## Source information

————

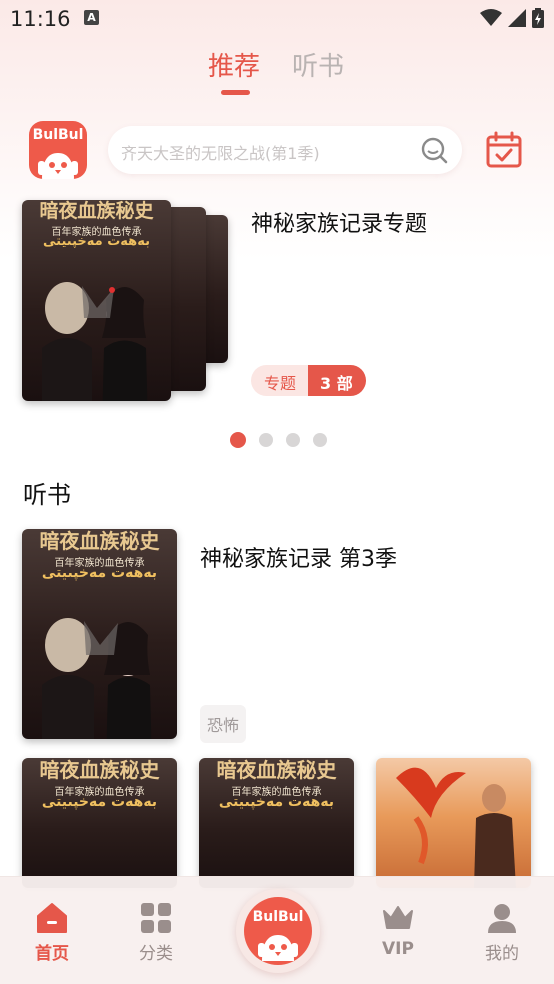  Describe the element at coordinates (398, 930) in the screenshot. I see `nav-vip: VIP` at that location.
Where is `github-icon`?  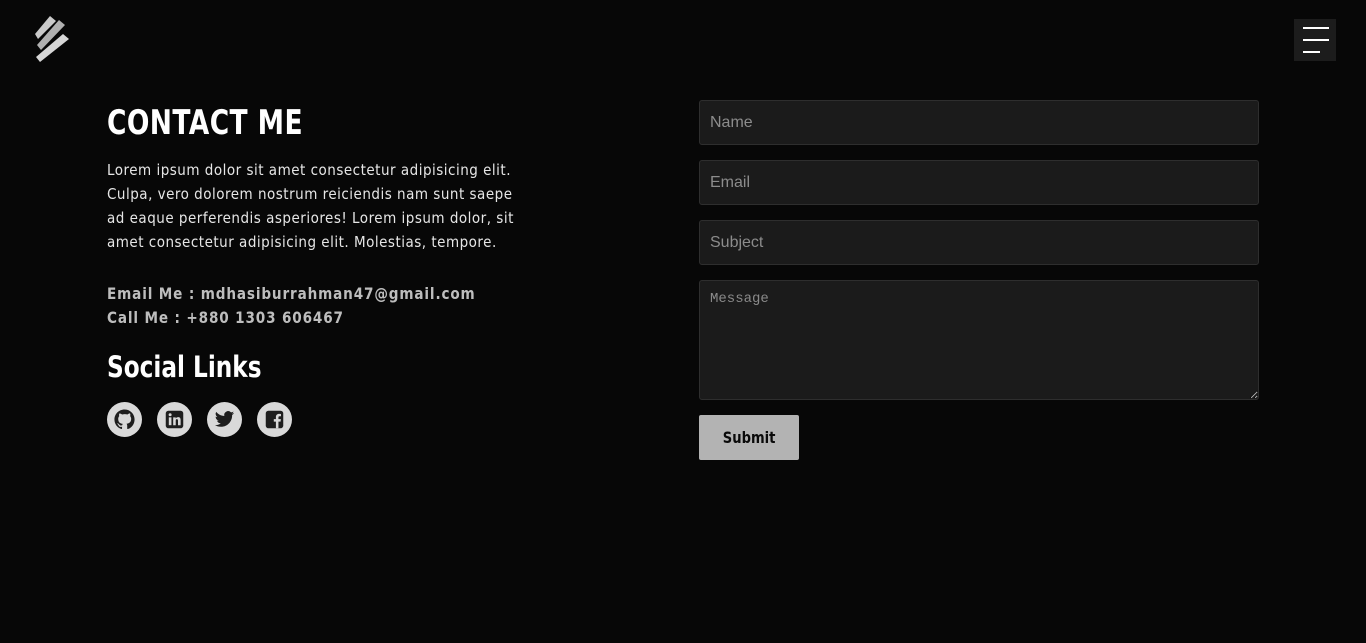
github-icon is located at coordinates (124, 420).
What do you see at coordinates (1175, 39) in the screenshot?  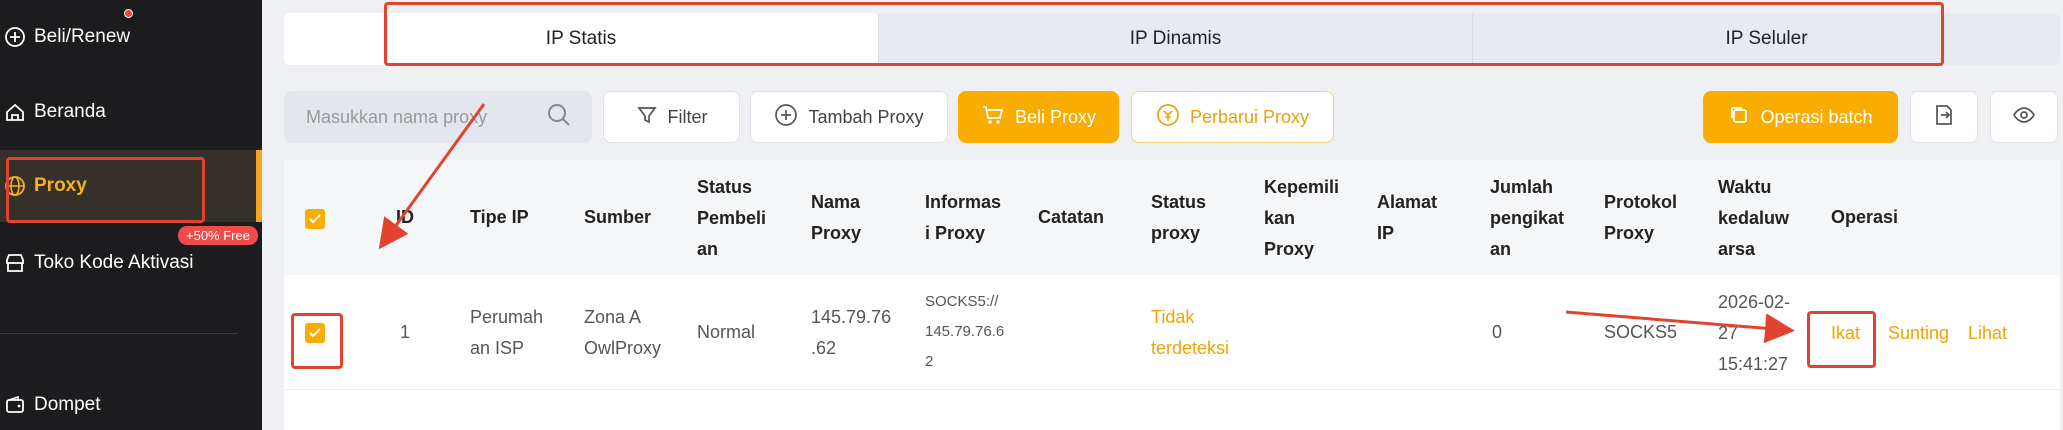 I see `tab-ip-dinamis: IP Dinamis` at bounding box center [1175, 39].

————

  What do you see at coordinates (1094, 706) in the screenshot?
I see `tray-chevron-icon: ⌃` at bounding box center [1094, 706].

————

## What is required
Update the lines starting with the line containing "What do you see at coordinates (1094, 706)" and going on through the line containing "center [1094, 706].", changing "bounding box center" to "box center" and leaving everything else as it is. Give back only those lines.

## Answer box
  What do you see at coordinates (1094, 706) in the screenshot?
I see `tray-chevron-icon: ⌃` at box center [1094, 706].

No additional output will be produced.